■ TRECHO FORNECIDO ■
%%

As negociações começaram no fim do inverno de 2014 e doze reféns foram sendo liberados aos poucos (três jornalistas espanhóis, quatro jornalistas franceses e cinco membros da Médicos Sem Fronteiras), em troca de resgates. Todos falavam no fanatismo e, sobretudo, no desejo de reconhecimento de Dai'sh: "Nós somos como um Estado! Vocês viram como somos bem organizados?", repetiam incessantemente os carcereiros, orgulhosos do reconhecimento ocidental assim obtido, sobretudo da França, membro permanente do Conselho de Segurança da ONU.
O EIIL, que tinha ciência de seu ambiente geopolítico, também atacou as milícias curdas do PYD [Partido de União Democrática], que tomaram o controle do Curdistão sírio, garantindo assim a boa vontade do governo turco, que deixaram passar armas e jihadistas através de suas fronteiras, pelo menos até o fim do inverno de 2014. Ele também tomou o cuidado de manter sua imagem de pureza radical nas redes sociais, para se impor como a única força realmente jihadista, acusando a Al Qaeda de fazer um pacto com os democratas. O grupo chegou a publicar um relatório anual detalhado de suas atividades militares – o último em maio de 2014 – revelando uma estrutura hierarquizada e uma centralização da informação. Ele se vangloria sobretudo de ter permitido a fuga de milhares de detentos jihadistas no ataque a oito prisões em menos de um ano no Iraque.
No final de 2013, quando grupos como os egípcios do Ansar Beit Al-Maqdis ou Ansar al-Charia Tunísia e Líbia começaram a se aproximar do EIIL, Ayman al-Zawahiri aceitou a ideia de uma guerra aberta contra seu rival. Para ele, o EIIL está repleto de criminosos reincidentes que usam o takfir ("excomunhão") a torto e a direito e assustando os não-islamitas com seu radicalismo, ao passo que as revoluções árabes mostraram que nem todas as populações aceitam o fundamentalismo.

%%

■ MATERIAL FORNECIDO ■
%%

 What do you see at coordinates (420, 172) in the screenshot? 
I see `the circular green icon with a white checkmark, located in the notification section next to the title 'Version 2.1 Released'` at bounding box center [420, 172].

%%

■ EXPLORE O MATERIAL ■
A – No trecho sobre o EIIL, quantas prisões o grupo atacou no Iraque em menos de um ano?
B – Escreva a continuação do trecho sobre o EIIL, começando logo depois da última frase.
As linhas não entram nesta parte.

■ RESPOSTAS ABAIXO ■
A – Oito prisões.

B –
O líder da Al Qaeda apoiou então discretamente a grande ofensiva lançada, no final de dezembro, pelos liberais do Exército Sírio Livre e de outros grupos rebeldes islamitas contra o EIIL. Constrangida, a Frente Al-Nusra falou em trégua e mediação, até que o enviado especial pessoal de Zawahiri foi assassinado pelo EIIL. A guerra estava declarada dentro da Al Qaeda. O EIIL se retirou de Aleppo, mas estabilizou rápido suas posições graças às suas alianças tribais dentro das províncias de Rakka e de Deir ez-Zor. No Iraque, o governo Malilki passou à ofensiva em Fallujah, sem sucesso. Foi mais o EIIL que ameaçou o subúrbio de Bagdá em abril.
Na Síria, o EIIL voltará à ofensiva, prevê Jean-Pierre Filiu, professor do instituto Science Po, que acaba de publicar uma nota para a Fundação Carnegie, "A Al Qaeda está morta, viva a Al Qaeda!" E, cedo ou tarde, o EIIL atacará o Ocidente. Até o momento, o FBI oferece US$ 25 milhões pela captura de Zawahiri e 10 milhões pela de Baghdadi. Os americanos logo se renderão ao óbvio: agora a Al Qaeda é o Estado Islâmico no Iraque e no Levante.